Please, starting at the line that contains "The height and", reproduce every line exactly until the records run out, skipping all pictures.

***** Available data *****

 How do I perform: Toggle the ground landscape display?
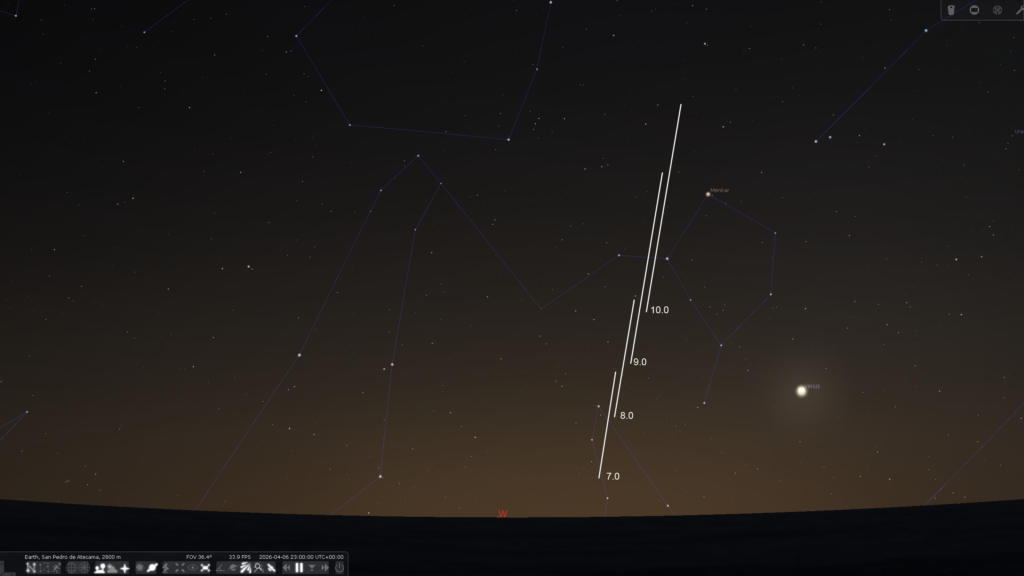coord(99,568)
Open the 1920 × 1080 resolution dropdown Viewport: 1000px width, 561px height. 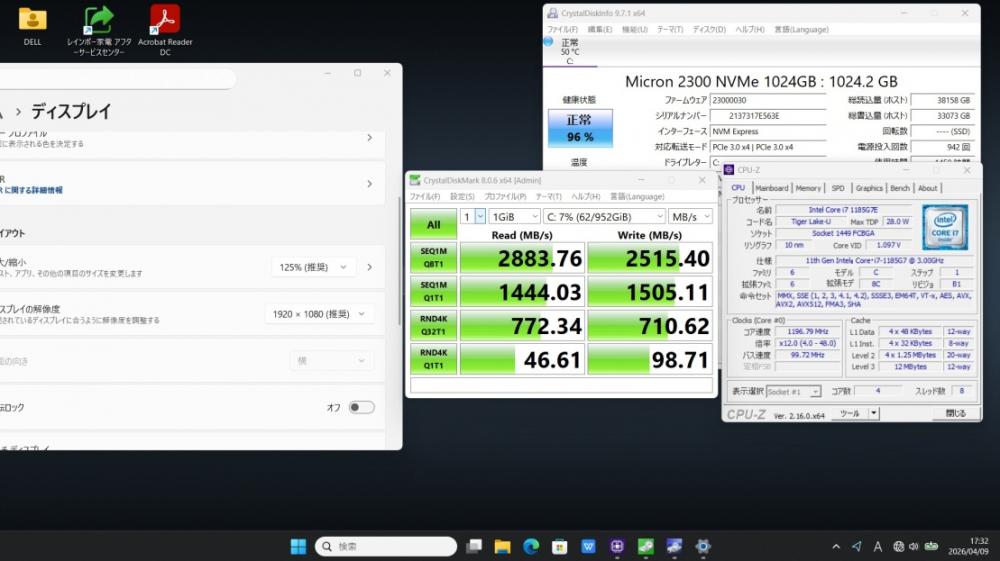click(x=322, y=314)
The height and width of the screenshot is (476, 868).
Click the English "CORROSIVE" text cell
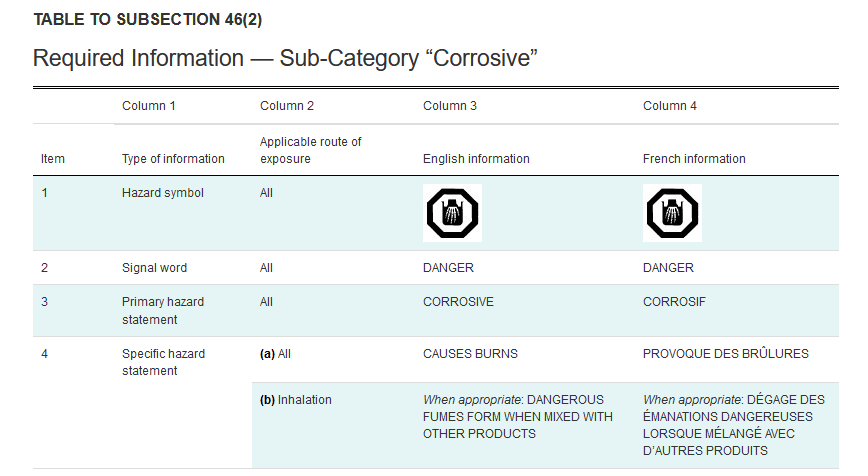pyautogui.click(x=458, y=302)
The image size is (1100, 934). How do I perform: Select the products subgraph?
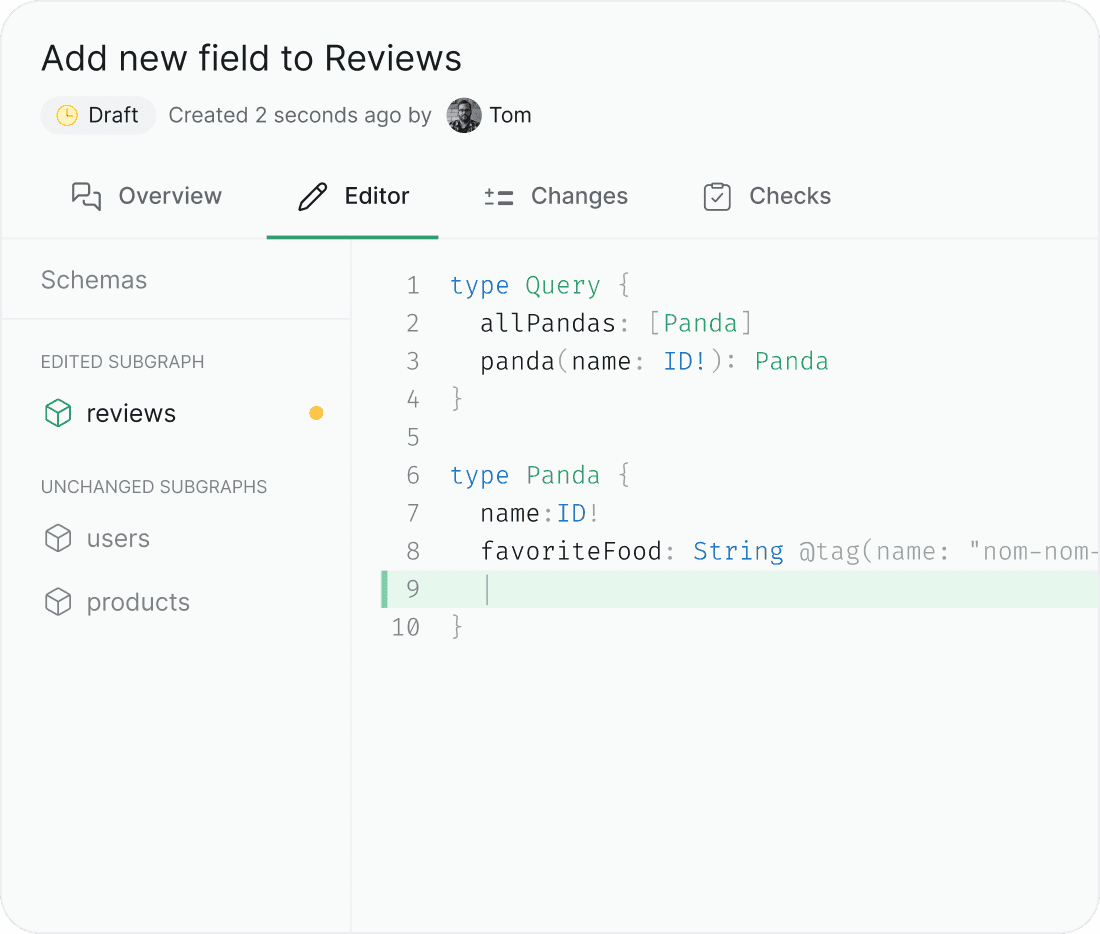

*****

## Answer space
The height and width of the screenshot is (476, 868).
Click the English "CORROSIVE" text cell
pyautogui.click(x=458, y=302)
The image size is (1100, 934). How do I perform: Select the products subgraph?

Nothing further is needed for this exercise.